The Associated Press is reporting that Peter Falk, TV’s “Columbo”, died last night according to friend of the Falk family. Falk, who suffered from Alzheimer’s disease, died Thursday night.
“Columbo” began its history in 1971 as part of the NBC Sunday Mystery Movie series, appearing every third week. The show became by far the most popular of the three mysteries, the others being “McCloud” and “McMillan and Wife.”
Falk was reportedly paid $250,000 a movie and could have made much more if he had accepted an offer to convert “Columbo” into a weekly series. He declined, reasoning that carrying a weekly detective series would be too great a burden.
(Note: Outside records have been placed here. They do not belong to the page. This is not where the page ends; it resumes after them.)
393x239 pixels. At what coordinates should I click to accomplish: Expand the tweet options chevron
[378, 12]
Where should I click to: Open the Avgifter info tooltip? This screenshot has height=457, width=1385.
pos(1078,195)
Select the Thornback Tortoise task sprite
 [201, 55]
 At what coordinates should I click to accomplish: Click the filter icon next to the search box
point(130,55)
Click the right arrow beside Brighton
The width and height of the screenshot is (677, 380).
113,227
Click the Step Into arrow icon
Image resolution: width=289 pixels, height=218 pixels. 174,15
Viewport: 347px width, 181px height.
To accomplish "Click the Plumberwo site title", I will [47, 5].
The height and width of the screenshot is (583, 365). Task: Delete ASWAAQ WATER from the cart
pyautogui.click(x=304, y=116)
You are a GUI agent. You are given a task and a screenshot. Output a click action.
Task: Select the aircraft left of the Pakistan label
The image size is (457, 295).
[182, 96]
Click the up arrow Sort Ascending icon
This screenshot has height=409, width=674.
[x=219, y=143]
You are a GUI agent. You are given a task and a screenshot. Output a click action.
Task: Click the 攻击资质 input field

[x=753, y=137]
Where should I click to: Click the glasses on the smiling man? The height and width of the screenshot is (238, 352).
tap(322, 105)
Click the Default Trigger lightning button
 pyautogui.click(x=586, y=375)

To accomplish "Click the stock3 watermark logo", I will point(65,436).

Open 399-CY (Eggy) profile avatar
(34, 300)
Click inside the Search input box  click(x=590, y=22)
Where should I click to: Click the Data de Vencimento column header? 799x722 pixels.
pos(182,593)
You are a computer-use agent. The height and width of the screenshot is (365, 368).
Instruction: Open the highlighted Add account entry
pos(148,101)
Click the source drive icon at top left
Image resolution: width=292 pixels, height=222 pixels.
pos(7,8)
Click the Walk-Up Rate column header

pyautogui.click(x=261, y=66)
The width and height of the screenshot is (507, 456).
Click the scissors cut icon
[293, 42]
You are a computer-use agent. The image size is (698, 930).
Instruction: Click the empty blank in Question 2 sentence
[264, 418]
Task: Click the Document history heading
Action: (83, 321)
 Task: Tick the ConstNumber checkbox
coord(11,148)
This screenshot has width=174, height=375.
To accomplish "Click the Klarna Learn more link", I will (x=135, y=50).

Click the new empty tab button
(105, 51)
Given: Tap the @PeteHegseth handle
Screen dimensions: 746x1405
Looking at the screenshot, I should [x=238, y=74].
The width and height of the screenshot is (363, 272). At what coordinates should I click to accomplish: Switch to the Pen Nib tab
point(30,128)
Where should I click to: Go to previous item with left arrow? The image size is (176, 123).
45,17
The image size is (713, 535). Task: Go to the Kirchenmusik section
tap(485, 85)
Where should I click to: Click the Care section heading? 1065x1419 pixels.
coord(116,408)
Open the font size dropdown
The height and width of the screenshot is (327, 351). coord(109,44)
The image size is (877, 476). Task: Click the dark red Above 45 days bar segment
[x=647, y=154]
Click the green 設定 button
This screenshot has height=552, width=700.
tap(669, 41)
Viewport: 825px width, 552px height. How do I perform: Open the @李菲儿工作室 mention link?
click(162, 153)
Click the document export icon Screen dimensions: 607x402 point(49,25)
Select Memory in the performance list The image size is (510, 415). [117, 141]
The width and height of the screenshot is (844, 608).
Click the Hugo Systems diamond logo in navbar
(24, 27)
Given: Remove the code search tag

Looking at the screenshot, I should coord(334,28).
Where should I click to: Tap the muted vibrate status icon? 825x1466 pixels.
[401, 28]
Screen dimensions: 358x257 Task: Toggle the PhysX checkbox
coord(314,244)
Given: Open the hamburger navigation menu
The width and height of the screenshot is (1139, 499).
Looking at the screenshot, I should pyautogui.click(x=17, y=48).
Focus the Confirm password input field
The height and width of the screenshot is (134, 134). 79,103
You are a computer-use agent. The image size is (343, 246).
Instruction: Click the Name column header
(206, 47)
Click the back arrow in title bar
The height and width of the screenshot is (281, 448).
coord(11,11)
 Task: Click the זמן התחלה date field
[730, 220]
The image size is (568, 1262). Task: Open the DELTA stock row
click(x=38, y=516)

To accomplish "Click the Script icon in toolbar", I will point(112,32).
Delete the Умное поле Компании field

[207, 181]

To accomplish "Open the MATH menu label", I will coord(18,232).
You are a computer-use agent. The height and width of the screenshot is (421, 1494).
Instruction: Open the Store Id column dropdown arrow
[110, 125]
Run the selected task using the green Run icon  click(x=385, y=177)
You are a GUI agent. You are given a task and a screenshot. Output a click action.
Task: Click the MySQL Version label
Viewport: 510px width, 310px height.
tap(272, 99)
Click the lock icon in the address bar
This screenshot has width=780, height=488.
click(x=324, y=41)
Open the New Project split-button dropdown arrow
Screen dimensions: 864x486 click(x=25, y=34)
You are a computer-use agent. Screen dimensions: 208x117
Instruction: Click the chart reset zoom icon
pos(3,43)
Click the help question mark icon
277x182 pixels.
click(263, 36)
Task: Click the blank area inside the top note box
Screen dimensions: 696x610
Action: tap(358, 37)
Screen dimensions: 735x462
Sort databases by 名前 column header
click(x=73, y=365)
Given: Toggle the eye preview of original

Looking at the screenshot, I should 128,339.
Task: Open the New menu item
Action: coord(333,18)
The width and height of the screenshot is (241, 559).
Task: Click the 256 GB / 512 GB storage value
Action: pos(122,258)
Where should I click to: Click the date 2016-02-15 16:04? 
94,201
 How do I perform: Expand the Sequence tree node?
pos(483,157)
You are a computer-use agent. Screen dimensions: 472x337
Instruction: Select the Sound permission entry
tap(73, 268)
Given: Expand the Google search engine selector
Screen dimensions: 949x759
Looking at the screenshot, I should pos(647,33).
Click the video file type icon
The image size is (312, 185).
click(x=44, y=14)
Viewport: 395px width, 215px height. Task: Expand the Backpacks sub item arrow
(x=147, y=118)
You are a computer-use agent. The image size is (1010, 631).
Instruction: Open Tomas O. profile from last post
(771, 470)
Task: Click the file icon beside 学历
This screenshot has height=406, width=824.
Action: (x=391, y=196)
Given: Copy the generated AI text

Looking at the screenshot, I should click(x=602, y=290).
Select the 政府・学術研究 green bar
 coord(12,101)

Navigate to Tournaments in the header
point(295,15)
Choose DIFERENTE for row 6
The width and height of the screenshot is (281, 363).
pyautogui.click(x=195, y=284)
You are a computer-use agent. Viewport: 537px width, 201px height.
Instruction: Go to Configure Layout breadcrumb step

Columbo presented a contrast to other TV detectives. “He looks like a flood victim,” Falk once said. “You feel sorry for him. He appears to be seeing nothing, but he’s seeing everything. Underneath his dishevelment, a good mind is at work.”
NBC canceled the three series in 1977. In 1989 ABC offered “Columbo” in a two-hour format usually appearing once or twice a season. The movies continued into the 21st century. “Columbo” appeared in 26 foreign countries and was a particular favorite in France and Iran.
Columbo’s trademark was an ancient raincoat Falk had once bought for himself. After 25 years on television, the coat became so tattered it had to be replaced.